▶ [Consigne 1]: Réécrivez tout ce qui va de "En France, en" jusqu'à "que de 7%[iii]." dans l'extrait sur les matériaux recyclés, en remplaçant "papier-carton" par "carton".
▶ [Consigne 2]: D'après l'extrait sur les matériaux recyclés, quelle part des déchets collectés en France en 2014 provenait du BTP ?
▶ [Consigne 3]: Rédigez la suite du texte sur les matériaux recyclés en France, à partir de sa dernière phrase.

▶ [Extrait de page]:
★ ★ ★ ★ ★ ★ ★

Les matériaux recyclés en France proviennent des déchets post-consommation, mais également des chutes de fabrication. Le BTP est l’activité économique qui génère le plus de déchets. Ainsi, en 2014, sur 78 Mt de déchets collectés, 49% correspondent à des déchets issus du BTP[i]. Les chutes de fabrication peuvent être facilement réintégrées à un processus de production, alors que les déchets post-consommation vont souvent nécessiter des opérations importantes à l’issue du tri. C’est le cas par exemple de la filière des plastiques : après avoir été broyée, la matière va être transformée en granulés qui pourront être incorporés par les plasturgistes dans leur processus de production.
En France, en 2014, 34,6 Mt de matières recyclées ont été commercialisées[ii]. Les taux d’incorporation des matières recyclées dans les processus de production varient selon les matériaux. Ainsi, le papier-carton recyclé représente 62% des matériaux utilisés dans la production. En revanche, le taux d’incorporation du plastique recyclé n’est que de 7%[iii].

★ ★ ★ ★ ★ ★ ★

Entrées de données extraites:
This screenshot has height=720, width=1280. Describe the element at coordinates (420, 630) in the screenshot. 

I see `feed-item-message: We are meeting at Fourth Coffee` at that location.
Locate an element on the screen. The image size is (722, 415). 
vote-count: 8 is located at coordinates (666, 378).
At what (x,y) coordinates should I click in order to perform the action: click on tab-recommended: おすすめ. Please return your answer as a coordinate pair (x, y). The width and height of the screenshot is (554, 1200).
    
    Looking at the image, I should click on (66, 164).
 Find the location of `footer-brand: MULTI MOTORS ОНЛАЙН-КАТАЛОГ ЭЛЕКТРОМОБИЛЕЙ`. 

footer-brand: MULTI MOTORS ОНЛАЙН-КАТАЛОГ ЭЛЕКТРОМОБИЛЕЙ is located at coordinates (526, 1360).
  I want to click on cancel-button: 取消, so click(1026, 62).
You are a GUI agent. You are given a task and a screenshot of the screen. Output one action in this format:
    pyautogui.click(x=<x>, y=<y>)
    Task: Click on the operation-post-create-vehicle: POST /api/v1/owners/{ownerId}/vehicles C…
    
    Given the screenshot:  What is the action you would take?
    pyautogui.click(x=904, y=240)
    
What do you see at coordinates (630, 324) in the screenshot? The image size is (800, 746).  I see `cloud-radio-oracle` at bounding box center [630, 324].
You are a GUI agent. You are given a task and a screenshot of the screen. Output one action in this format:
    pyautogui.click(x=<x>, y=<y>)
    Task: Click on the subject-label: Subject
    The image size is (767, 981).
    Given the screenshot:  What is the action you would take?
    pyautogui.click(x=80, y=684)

★ ★ ★ ★ ★ ★ ★

▶ [Réponse 1]:
En France, en 2014, 34,6 Mt de matières recyclées ont été commercialisées[ii]. Les taux d’incorporation des matières recyclées dans les processus de production varient selon les matériaux. Ainsi, le carton recyclé représente 62% des matériaux utilisés dans la production. En revanche, le taux d’incorporation du plastique recyclé n’est que de 7%[iii].

▶ [Réponse 2]: 49 % des 78 Mt de déchets collectés provenaient du BTP.

▶ [Réponse 3]:
L’industrie française du recyclage est un marché sous tension. Si les matières recyclées sont supposées être moins couteuses que les matières vierges, les recycleurs sont aujourd’hui confrontés à une situation instable. En effet, la chute des prix des matières fossiles diminue fortement l’avantage concurrentiel du recyclage et freine la transition vers l’économie circulaire. Avec des coûts de productions linéaires et un taux d’investissement élevé, les recycleurs peinent à rester compétitif. Le prix du baril de pétrole et celui du minerai de fer ont commencé à chuter fortement en 2014 : depuis, dans les filières plastiques et métaux en particulier, la matière vierge est souvent au même niveau de prix – voire moins chère – que la matière recyclée. Dès lors, les plasturgistes et aciéries délaissent les matières premières recyclées, n’ayant aucune obligation légale d’en incorporer dans leurs processus de production. Les industriels qui avaient fait le choix de l’économie circulaire pour des raisons de rentabilité font aujourd’hui marche arrière. Cette situation provoque une dégradation des revenus des recycleurs. Ainsi, en 2014, le chiffre d’affaire global des recycleurs a baissé de 2%, alors que les tonnages collectés ont augmenté de 3,5% selon la Fédération des Entreprises du Recyclage (FEDEREC).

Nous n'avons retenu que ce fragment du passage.